VOLCANO — Tourism in Volcano town on the Big Island has been picking up slowly since Hawaii Volcanoes National Park reopened in September.
Business is a far cry from the booming days before the park closed in May amid explosive eruptions, earthquakes and the collapse of Kilauea volcano’s summit crater, said Pua Norris, the head innkeeper at Volcano Village Lodge, a bed-and-breakfast.
“Some days are a bit bigger than others,” Kendall Blakely, assistant manager at Volcano Winery, told the Hawaii Tribune-Herald. Business is generally “hit-or-miss,” Blakely said.
Several business managers said a lack of lava at the summit crater is one reason.
“There’s no visible lava now, there’s no glow,” said Janet Coney, general manager of Kilauea Lodge. “So we’re not seeing as many evening visitors.”
The national park is normally the most-visited tourist destination in the state. But it closed for four months during as Kilauea’s eruption entered an explosive phase.
Bruce Taylor, deputy director of Kilauea Military Camp, which lies within the park, said the park and the island need to develop a new marketing strategy now that no active lava can be seen.

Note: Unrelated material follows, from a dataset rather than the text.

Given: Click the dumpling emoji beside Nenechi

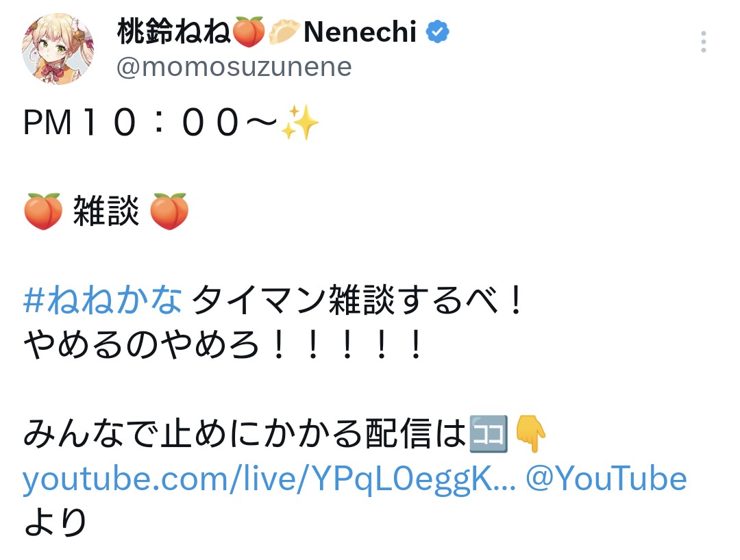Looking at the screenshot, I should 284,32.
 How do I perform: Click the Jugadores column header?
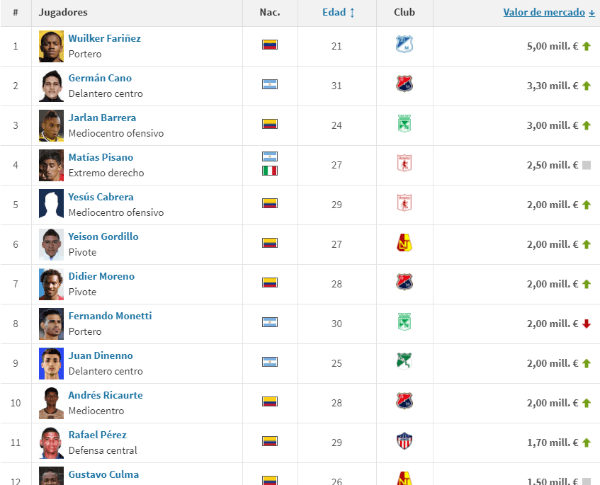[x=62, y=12]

Ira Ono, president of tourism advocacy group Experience Volcano, said he doesn’t think the lack of lava at the summit will harm visitor numbers in the long term.
“I just don’t think there’s enough publicity that the park’s open yet,” Ono said.
Ono said that, in his experience, the lack of lava has not interfered with visitors’ enjoyment of the park, saying that the view of the crater, the trails and the steam vents are suitably “epic” to provide an incentive to visit.